Mais le commentaire de De 5, inspiré très directement par les
temps mosaïques, lui donne pour motif qu'Israël a été esclave au pays
d'Egypte, et doit par conséquent avoir pitié des esclaves, leur
donner un jour de relâche par semaine, et accorder le même repos à
toute bête de somme, afin que la nature entière, dont l'homme n'est
que l'usufruitier, soit replacée tous les 7 jours dans la dépendance
directe du Créateur. L'idée que Dieu est le maître de tout et que,
devant lui, l'homme doit abdiquer, est essentiellement dans le
mouvement de la prédication prophétique. Par contre, peut-on
s'imaginer que si l'auteur du Deutéronome avait eu sous les yeux un
décalogue de Moïse motivant le sabbat de la créature par le sabbat du
Créateur, il se serait permis d'en effacer le repos de Dieu? Parmi
toutes les raisons qui militent contre l'antiquité du cadre de la
semaine appliqué au récit de la création, le décalogue de De 5
est une de celles qui doivent le plus retenir notre attention.

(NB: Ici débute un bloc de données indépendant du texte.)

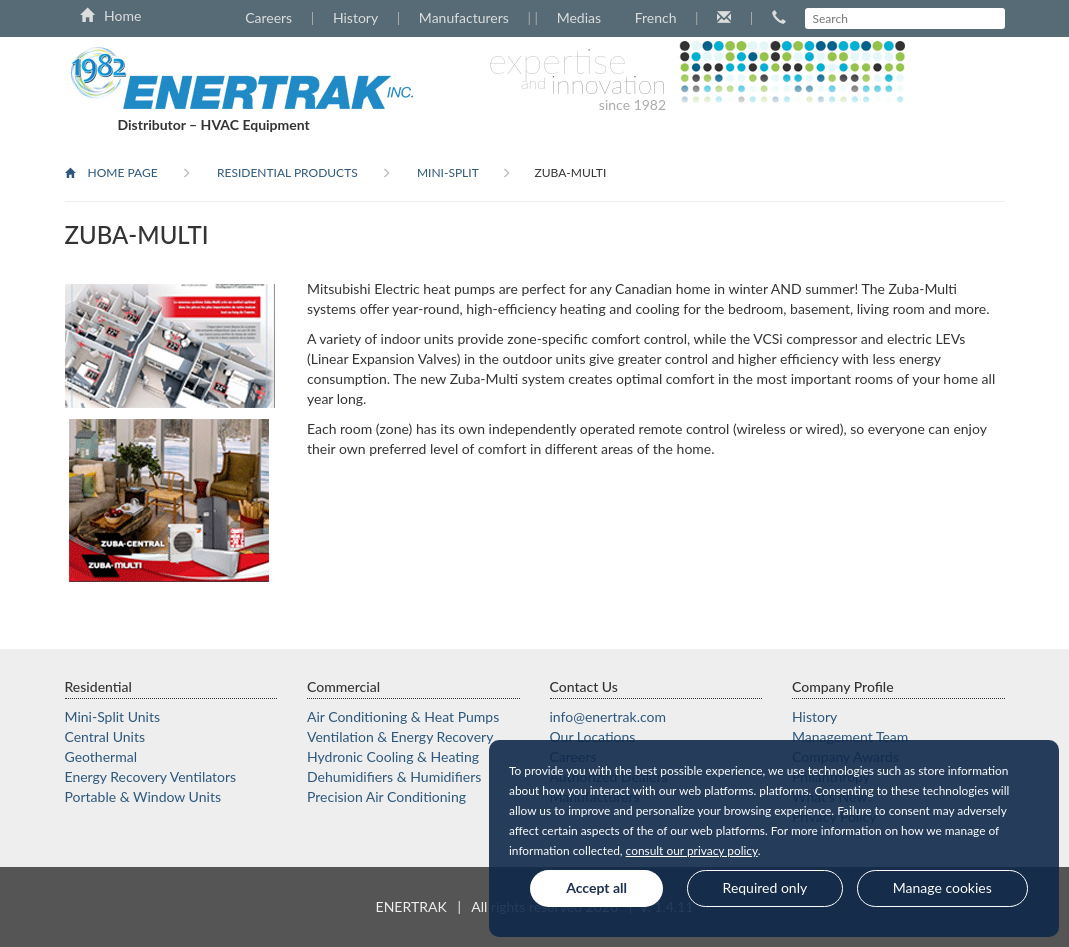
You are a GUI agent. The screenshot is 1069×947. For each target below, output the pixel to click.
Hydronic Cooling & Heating (393, 756)
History (355, 17)
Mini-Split (446, 172)
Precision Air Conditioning (386, 796)
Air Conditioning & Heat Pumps (403, 716)
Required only (765, 887)
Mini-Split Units (113, 716)
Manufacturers (464, 17)
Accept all (596, 887)
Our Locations (593, 736)
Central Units (105, 736)
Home (111, 15)
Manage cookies (942, 887)
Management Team (850, 736)
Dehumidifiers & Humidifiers (394, 776)
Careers (268, 17)
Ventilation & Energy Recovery (400, 736)
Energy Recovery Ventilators (151, 776)
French (656, 17)
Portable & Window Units (143, 796)
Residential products (286, 172)
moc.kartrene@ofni (608, 716)
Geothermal (101, 756)
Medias (579, 17)
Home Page (111, 172)
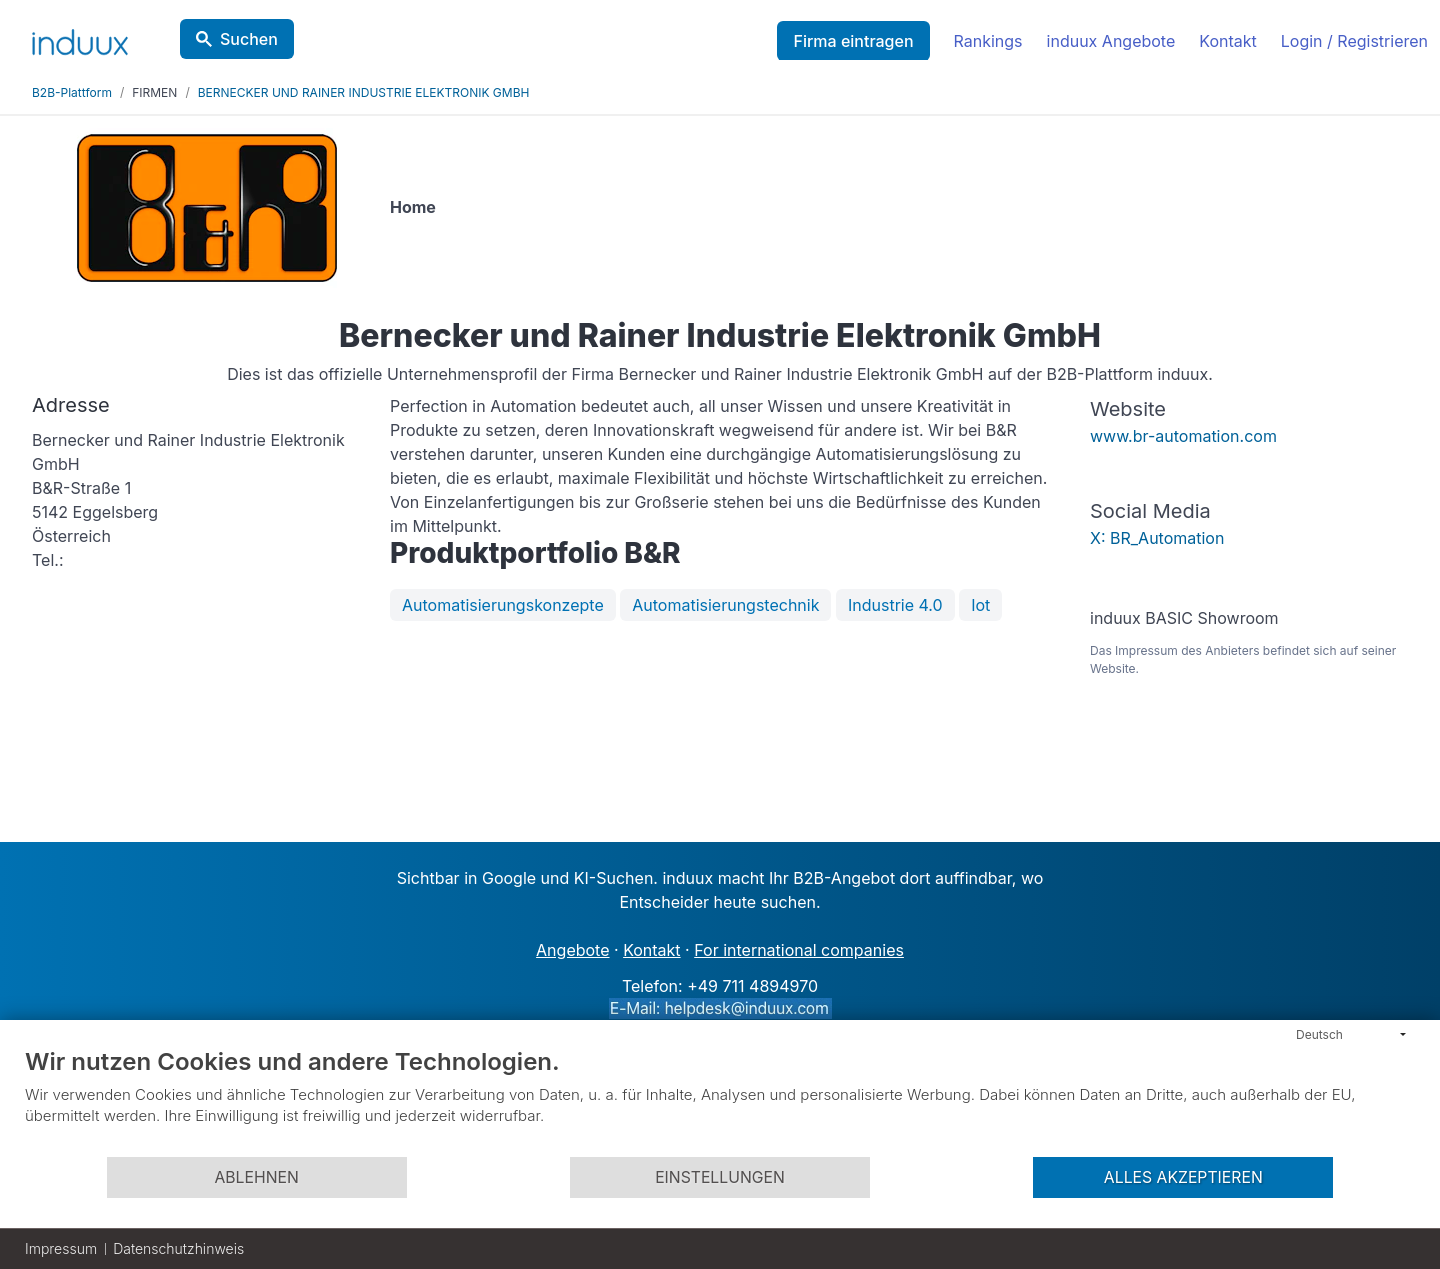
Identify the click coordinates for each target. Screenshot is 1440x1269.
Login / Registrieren (1354, 41)
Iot (980, 605)
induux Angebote (1111, 41)
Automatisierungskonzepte (503, 605)
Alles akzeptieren (1183, 1177)
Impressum (61, 1248)
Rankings (988, 41)
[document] (720, 1101)
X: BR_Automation (1157, 538)
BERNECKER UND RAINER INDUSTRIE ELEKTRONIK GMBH (364, 92)
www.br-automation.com (1183, 436)
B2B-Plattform (72, 92)
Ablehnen (256, 1177)
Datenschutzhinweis (178, 1248)
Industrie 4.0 (895, 605)
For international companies (799, 950)
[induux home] (80, 38)
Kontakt (1227, 41)
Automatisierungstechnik (725, 605)
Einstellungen (720, 1177)
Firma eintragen (853, 41)
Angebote (572, 950)
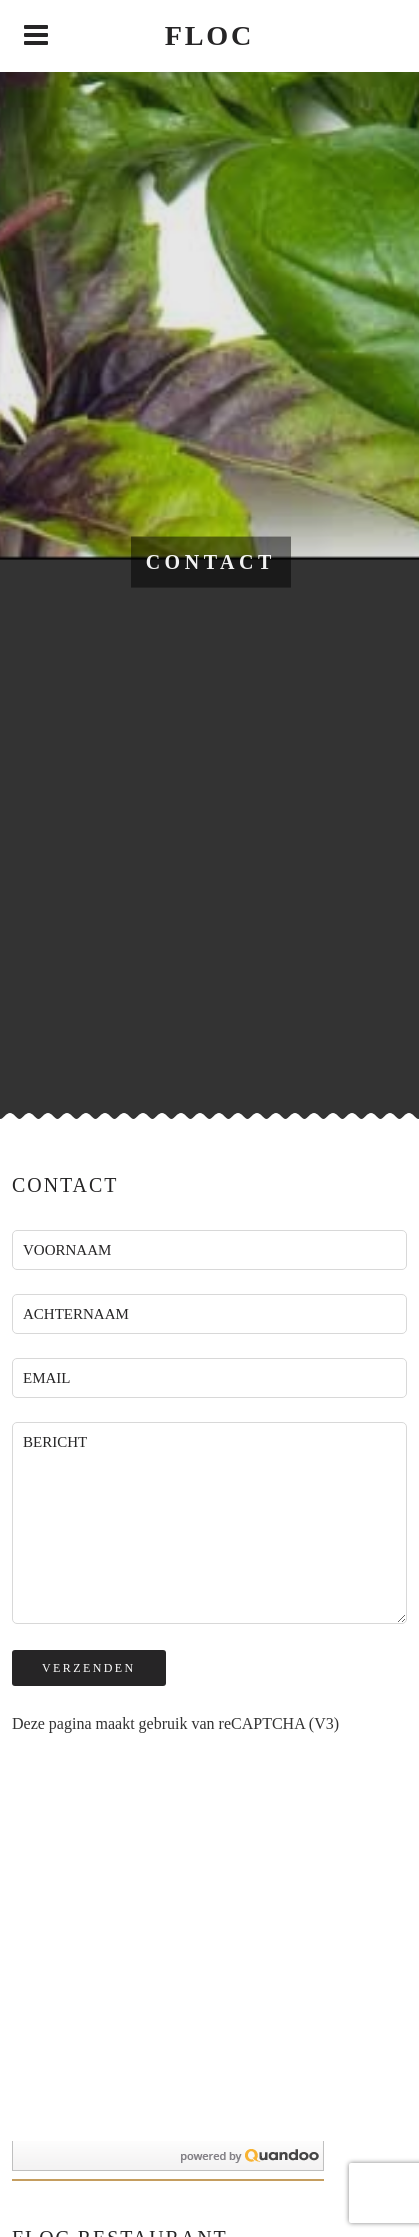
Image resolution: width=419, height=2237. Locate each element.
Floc (210, 35)
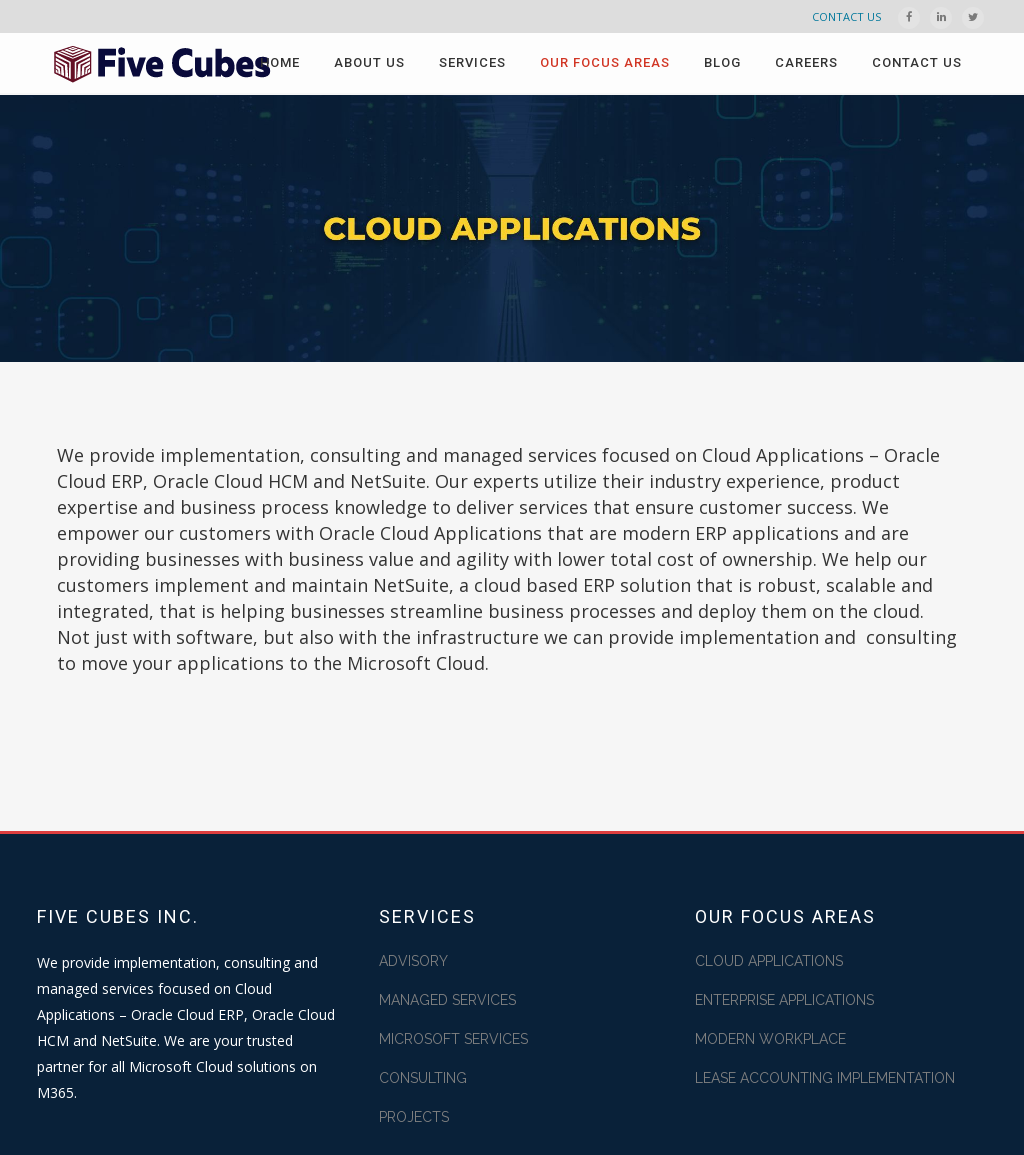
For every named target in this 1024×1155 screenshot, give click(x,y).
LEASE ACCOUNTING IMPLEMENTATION (825, 1078)
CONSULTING (423, 1078)
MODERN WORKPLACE (770, 1039)
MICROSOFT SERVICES (453, 1039)
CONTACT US (846, 16)
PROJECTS (414, 1117)
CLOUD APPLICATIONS (769, 961)
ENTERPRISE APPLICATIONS (784, 1000)
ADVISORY (413, 961)
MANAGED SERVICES (447, 1000)
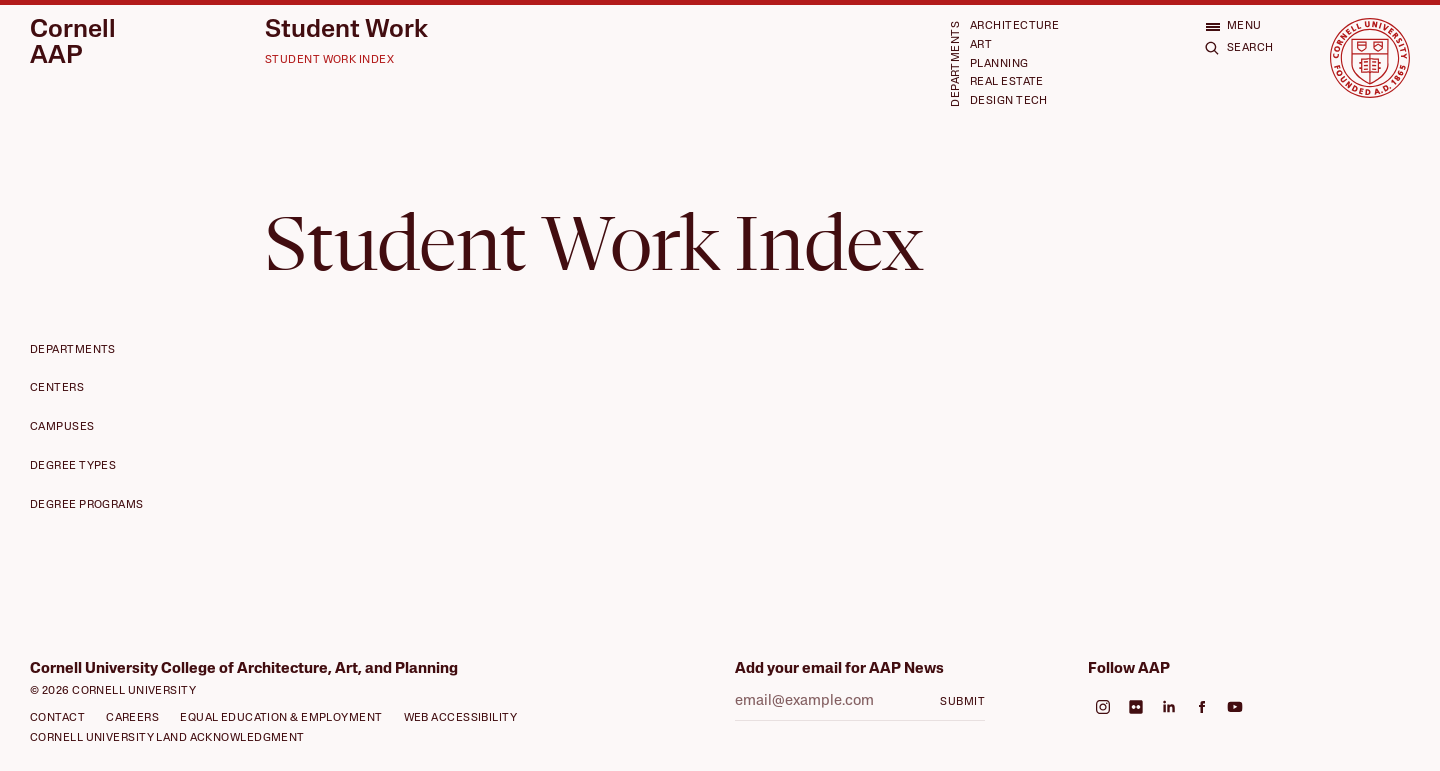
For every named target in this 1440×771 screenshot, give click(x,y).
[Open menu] (1233, 26)
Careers (132, 718)
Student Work (346, 30)
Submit (962, 702)
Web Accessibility (461, 718)
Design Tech (1009, 101)
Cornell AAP (73, 43)
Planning (999, 64)
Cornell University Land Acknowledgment (167, 738)
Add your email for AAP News (839, 669)
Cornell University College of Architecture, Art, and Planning (244, 669)
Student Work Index (329, 60)
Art (981, 45)
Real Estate (1007, 82)
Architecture (1014, 26)
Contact (57, 718)
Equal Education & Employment (281, 718)
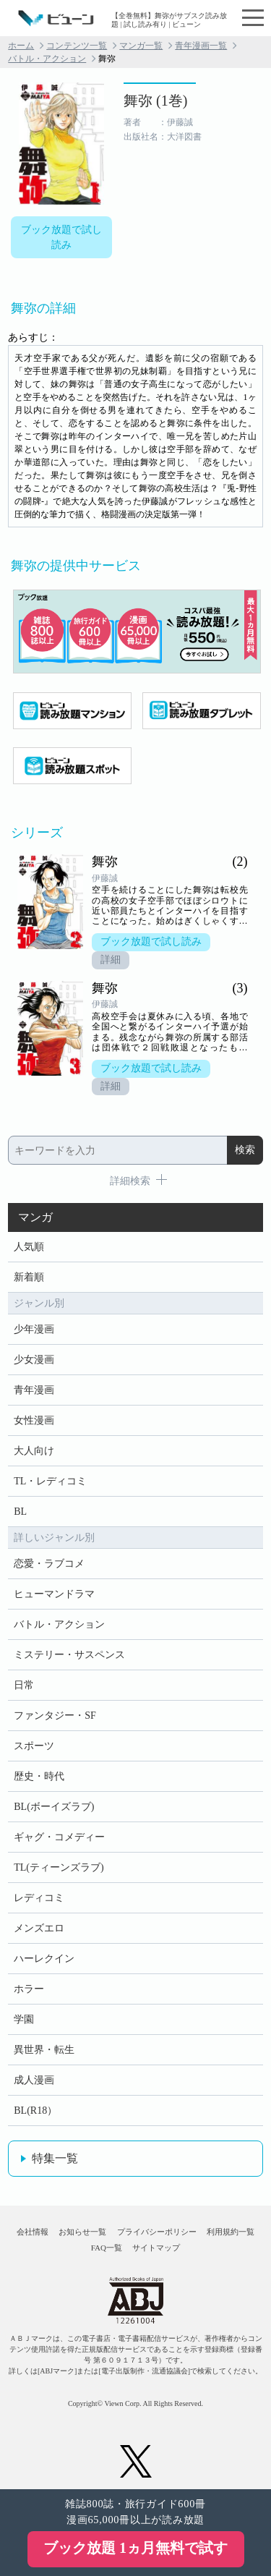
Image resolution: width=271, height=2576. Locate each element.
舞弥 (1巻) (155, 101)
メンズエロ (39, 1928)
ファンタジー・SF (55, 1715)
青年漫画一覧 (201, 46)
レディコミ (39, 1897)
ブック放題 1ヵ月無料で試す (135, 2548)
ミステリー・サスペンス (69, 1654)
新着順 (29, 1277)
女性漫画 (34, 1420)
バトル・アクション (47, 59)
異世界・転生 (44, 2049)
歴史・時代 (39, 1776)
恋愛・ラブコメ (49, 1563)
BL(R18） (35, 2110)
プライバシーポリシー (157, 2231)
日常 (24, 1685)
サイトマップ (156, 2247)
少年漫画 (34, 1329)
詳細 (110, 959)
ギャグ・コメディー (59, 1837)
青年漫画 (34, 1390)
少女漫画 (34, 1359)
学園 (24, 2019)
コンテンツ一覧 (76, 46)
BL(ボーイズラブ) (54, 1806)
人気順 (29, 1246)
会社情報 (32, 2231)
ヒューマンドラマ (54, 1594)
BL (20, 1511)
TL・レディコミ (50, 1481)
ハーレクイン (44, 1958)
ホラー (29, 1989)
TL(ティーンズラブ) (58, 1867)
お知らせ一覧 (82, 2231)
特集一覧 (55, 2158)
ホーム (21, 46)
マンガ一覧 (141, 46)
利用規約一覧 (230, 2231)
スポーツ (34, 1745)
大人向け (34, 1450)
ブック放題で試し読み (61, 237)
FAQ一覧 (106, 2247)
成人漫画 (34, 2080)
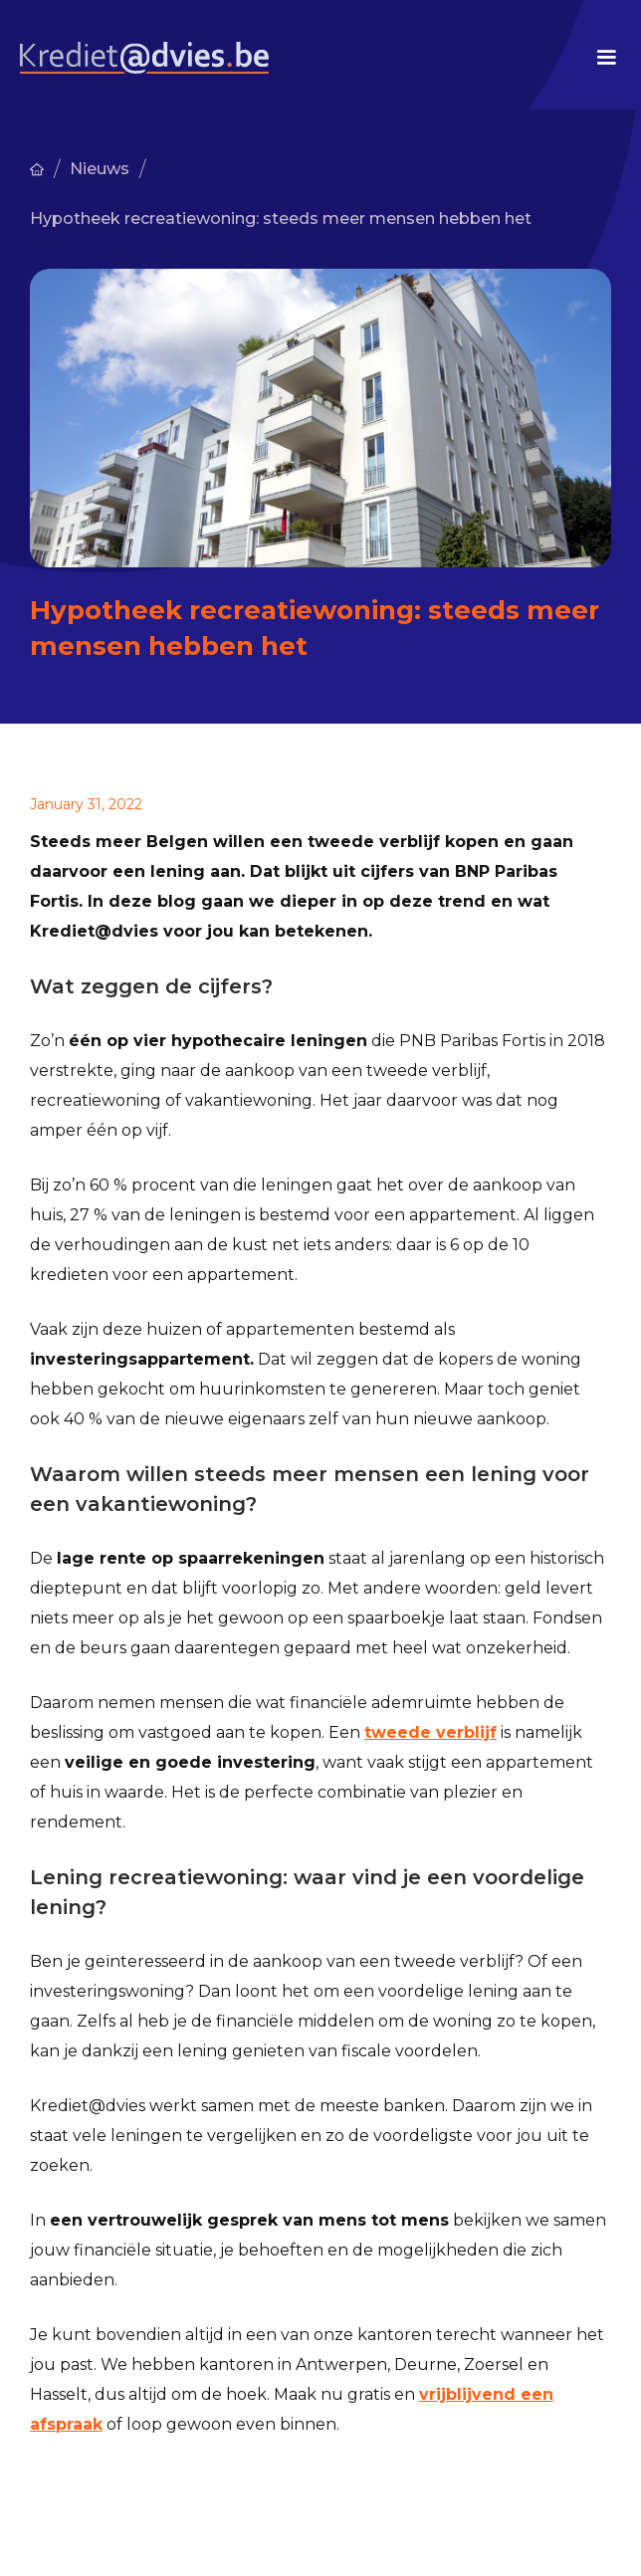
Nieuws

Que l'on se rattache à la création en 8 paroles ou à la création
en 6 jours, un fait demeure, c'est que, même avec le système des
jours considérés comme des périodes et assimilés aux âges de la
géologie, on ne saurait sans s'abuser gravement présenter le récit
biblique de la création comme un exposé scientifique corroboré par
les découvertes modernes. Ge 1 part de la croyance que la terre
est plate et qu'elle est le centre de l'univers (voir Cosmogonie).
D'après son récit, le soleil et les étoiles ont été créés après la
terre. Enfin, les oiseaux ont précédé tous les animaux terrestres, et
les végétaux ont atteint leurs formes les pins évoluées avant
qu'aucune forme animale n'ait apparu. Il faut reconnaître que
l'auteur a partagé pour l'ensemble les croyances de ses
contemporains. Mais dans la façon dont il a pensé ces croyances et
dont il les a exprimées, sa méditation d'homme de Dieu l'a élevé si
haut au-dessus des fantaisies du paganisme qu'il est arrivé, même au
point de vue scientifique, à des clartés donnant à son récit le
caractère d'une véritable révélation: création par un Dieu unique,
harmonie du plan de la nature, unité de la race humaine, évolution
allant de l'océan primitif en passant par le monde inorganique, puis
les végétaux, puis le monde animal: les poissons, les reptiles, les
mammifères, jusqu'à l'homme présenté comme le roi de la création du
fait qu'il est formé à l'image du Créateur. Quand le savant des temps
modernes s'est mis à la recherche des secrets de la nature, il a
trouvé ces jalons déjà posés dans la première page de la Bible. Qui
pourra dire à quel point ces jalons ont orienté et fécondé ses
hypothèses? L'ingratitude peut méconnaître, non supprimer l'effet du
service rendu.

Si nous laissons maintenant le domaine scientifique, réservé par
Dieu à la conquête de l'homme libre, pour nous placer sur le terrain
de la vérité religieuse où l'homme de la Chute ne pouvait par
lui-même accéder sans le secours divin, notre récit de la création
nous apporte l'accent de la parole même de Dieu. Il nous révèle que
la création conçue par la toute-sagesse, exécutée par la
toute-puissance, avait un but suprême: l'apparition d'un être fait à
la ressemblance divine et capable d'établir, sur la terre délivrée du
chaos, le règne de Dieu. Le plan compromis par le premier Adam a été
rétabli par le second. A la première création dénaturée par le péché
succéderont les nouveaux cieux et la nouvelle terre où la justice
habitera (2Pi 3:13), mais ceux-ci ne feront autre chose que de
réaliser, par le détour de la Rédemption, la pensée initiale, le plan
de la première création voulue pour le bonheur de la créature et pour
la gloire du Créateur. La parole inaugurale de l'A.T. qui tira le
monde des ténèbres répond à la parole du N.T.: «le Fils bien-aimé du
Père, image du Dieu invisible, en qui, par qui et pour qui tout a été
créé» (Col 1:12-16). Et comme l'oeuvre du Christ crucifié a pour
origine le don de ce Fils bien-aimé au monde (Jn 3:16), toute
l'histoire de la création, depuis le «que la lumière soit» (Ge
1:3, comp. 2Co 4:6) jusqu'au «rétablissement de toutes
choses» (Ac 3:21) par la victoire de «l'Agneau immolé» (Ap
13:8 22:3,6), nous apparaît, dans son unité, comme une oeuvre
d'amour, l'amour gratuit de Dieu, «chaîne immense qui descend du ciel
et qui remonte au ciel en ramassant l'homme au passage» (L. Bonnet).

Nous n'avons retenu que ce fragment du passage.